Tuesday,24 October, 2017
Current issue | Issue 1169, (24 - 30 October 2013)
Tuesday,24 October, 2017
Issue 1169, (24 - 30 October 2013)

Ahram Weekly

Fast friends become unstuck

Doaa El-Bey reports on the plight of Syrian refugees highlighted in an Amnesty International report issued last week

Al-Ahram Weekly

“If Israel offers refuge I’d go live there,” says Umm Firas, a Syrian housewife who left her once comfortable life in Syria to face hardship in Egypt.

The remark, which she concedes was an exaggeration, is a result of frustration at the way her once friendly relations with Egyptians have soured.

Bassem, a labourer who lives in 6 October, shares many of the same grievances as Umm Firas. “I can’t find work. It seems to be getting harder and harder every day,” he says.

6 October, 30km from downtown Cairo, has become home to many Syrian refugees in the wake of the Syrian revolution.

When he arrived in Cairo in January, says Bassem, Egyptians sympathised with him and other Syrian refugees and did their best to help. Now, like other Syrian refugees, he suffers “from the unfriendly treatment meted out by Egyptians”.

He says he understands some of the resentments — that Syrians, whose numbers in Egypt are increasing, are perceived as a burden to the already ailing Egyptian economy, taking jobs from Egyptians.

Relations between Syrian refugees and their Egyptian hosts began to deteriorate following Islamist president Mohamed Morsi’s June announcement that ties would be cut with Damascus. Morsi’s decree, declared during a conference held at a Cairo stadium attended by Islamist groups, was widely seen as an attempt to woo Syrian rebels.

Things got worse after blanket media coverage of Syrians purportedly taking part in the Rabaa sit-in in support of the now ousted Morsi.
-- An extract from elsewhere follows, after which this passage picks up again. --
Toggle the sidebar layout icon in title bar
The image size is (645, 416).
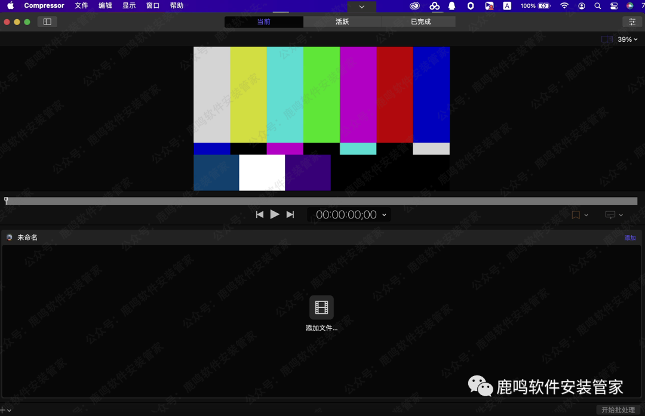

Syrians were subject to verbal and sometimes physical attack. Many were reported to have been arrested, detained or deported after the forcible dispersal of the sit-in in August.

“Why do Egyptians blame all Syrians for something that only a tiny minority of refugees did?” asks Umm Firas.

Her neighbours, she says, now ignore her.

“Last year during Eid [Al-Adha] Egyptian neighbours gave me meat that lasted my family weeks. This year there was nothing,” she says.

“I don’t understand,” complains Bassem, “how people can think all Syrians are supporters of Morsi or the Muslim Brotherhood.”

Last week Amnesty International issued a report accusing Egypt of unlawfully detaining and deporting hundreds of Syrian refugees, many of them women and children. The Foreign Ministry rejected and condemned the report as misleading.

“It is inaccurate,” ministry spokesman Badr Abdel-Ati said in a press statement issued last Thursday. “There is no official policy on the forced deportation of our Syrian brothers. Most of them live in peace and there are no refugee camps in the country.”

He added, however, that some Syrians had been deported for participating in armed protests and violent clashes.

Amnesty’s report accuses Egypt of failing to meet its international obligations to protect the most vulnerable refugees and called on the Egyptian authorities to end their policy of unlawfully detaining and forcibly returning hundreds of refugees who have fled the armed conflict in Syria.

One result of Egyptian policies, claimed the report, is that more and more refugees are risking their lives to illegally travel to Europe in unseaworthy vessels.

According to the UN refugee agency UNHCR, 946 people have been arrested by the Egyptian authorities while attempting to cross the Mediterranean and 724 — women, children and men — remain in detention.

Just like young Egyptians, says Abdel-Ati, some young Syrians facing a difficult economic situation try to reach Europe illegally and when arrested they are dealt with according to the law.

“Syrians are not detained or deported as long as they respect the law,” he said.

Some Syrians in Egypt take issue with the picture portrayed in Amnesty’s report.

Hoda, a housewife who came to Egypt last year, insists that the attitude of Egyptians has not changed.

“I am treated like an Egyptian,” she told Al-Ahram Weekly. “My children go to Egyptian schools and we receive treatment in local hospitals. My Egyptian neighbour even volunteered to pick my children up from school with his own. The decision taken by the government not to admit Syrian children in Egyptian schools was very quickly cancelled.”

Alaa, who works in a flower shop, agrees.

“I can’t say I’ve noticed any difference in the way I’m treated but that may be because I live in an affluent area and deal with Egyptians who understand not all Syrians are supporters of Morsi or the Brotherhood,” she says.

Her one complaint is that changes in entry regulations — since August Syrians have been required to obtain visas and security clearance before arriving in Egypt — makes life more difficult for some.

“Some Syrian refugees in Egypt need to leave the country for reasons related to their families or work. The new regulations mean some of them are opting to leave for countries where entry and exit is easier.”

The Foreign Ministry has said repeatedly that changes to entry requirements for Syrians are a temporary measure and will be reviewed once the domestic situation becomes more stable.